- **WHAT TO PRODUCE**: Using the entries that follow, write out the line containing "Cambio Radical – Marcos Alberca (139, 2291)", the line containing "Español (96, 1849)", and every line between them, exactly and nothing else.

━━━━

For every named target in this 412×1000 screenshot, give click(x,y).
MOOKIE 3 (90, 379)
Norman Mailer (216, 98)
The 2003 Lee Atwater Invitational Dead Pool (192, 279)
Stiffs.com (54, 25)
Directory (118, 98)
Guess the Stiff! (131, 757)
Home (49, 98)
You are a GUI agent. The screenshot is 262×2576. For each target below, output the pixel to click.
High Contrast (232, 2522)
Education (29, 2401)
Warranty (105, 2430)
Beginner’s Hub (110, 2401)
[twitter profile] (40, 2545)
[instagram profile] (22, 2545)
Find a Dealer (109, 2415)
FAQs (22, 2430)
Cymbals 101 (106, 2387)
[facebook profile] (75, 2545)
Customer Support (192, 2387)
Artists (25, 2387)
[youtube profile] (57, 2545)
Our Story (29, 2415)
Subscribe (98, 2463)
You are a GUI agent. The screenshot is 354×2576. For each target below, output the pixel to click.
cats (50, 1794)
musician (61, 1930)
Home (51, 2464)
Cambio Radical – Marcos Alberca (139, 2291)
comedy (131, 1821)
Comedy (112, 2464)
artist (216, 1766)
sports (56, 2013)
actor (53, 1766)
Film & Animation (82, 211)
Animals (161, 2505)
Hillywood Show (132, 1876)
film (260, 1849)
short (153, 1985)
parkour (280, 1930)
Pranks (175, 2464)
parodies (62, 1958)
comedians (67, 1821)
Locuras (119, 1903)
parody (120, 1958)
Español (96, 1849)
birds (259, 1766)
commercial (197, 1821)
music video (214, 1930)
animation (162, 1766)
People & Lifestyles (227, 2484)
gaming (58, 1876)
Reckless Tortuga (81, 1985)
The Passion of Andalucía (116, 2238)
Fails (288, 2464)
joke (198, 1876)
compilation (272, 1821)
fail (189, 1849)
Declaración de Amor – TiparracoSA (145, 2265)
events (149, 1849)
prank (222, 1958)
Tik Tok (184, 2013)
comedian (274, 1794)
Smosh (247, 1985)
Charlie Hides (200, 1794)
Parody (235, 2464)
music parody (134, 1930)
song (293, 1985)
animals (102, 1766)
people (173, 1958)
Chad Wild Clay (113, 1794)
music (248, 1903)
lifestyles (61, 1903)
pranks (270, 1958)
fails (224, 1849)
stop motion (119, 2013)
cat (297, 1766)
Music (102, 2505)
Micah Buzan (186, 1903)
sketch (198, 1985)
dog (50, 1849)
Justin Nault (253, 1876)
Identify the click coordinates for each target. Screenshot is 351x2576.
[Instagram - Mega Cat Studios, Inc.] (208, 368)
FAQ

━━━━

- **WRITTEN RESPONSE**:
Cambio Radical – Marcos Alberca (139, 2291)
comedy (131, 1821)
Comedy (112, 2464)
artist (216, 1766)
sports (56, 2013)
actor (53, 1766)
Film & Animation (82, 211)
Animals (161, 2505)
Hillywood Show (132, 1876)
film (260, 1849)
short (153, 1985)
parkour (280, 1930)
Pranks (175, 2464)
parodies (62, 1958)
comedians (67, 1821)
Locuras (119, 1903)
parody (120, 1958)
Español (96, 1849)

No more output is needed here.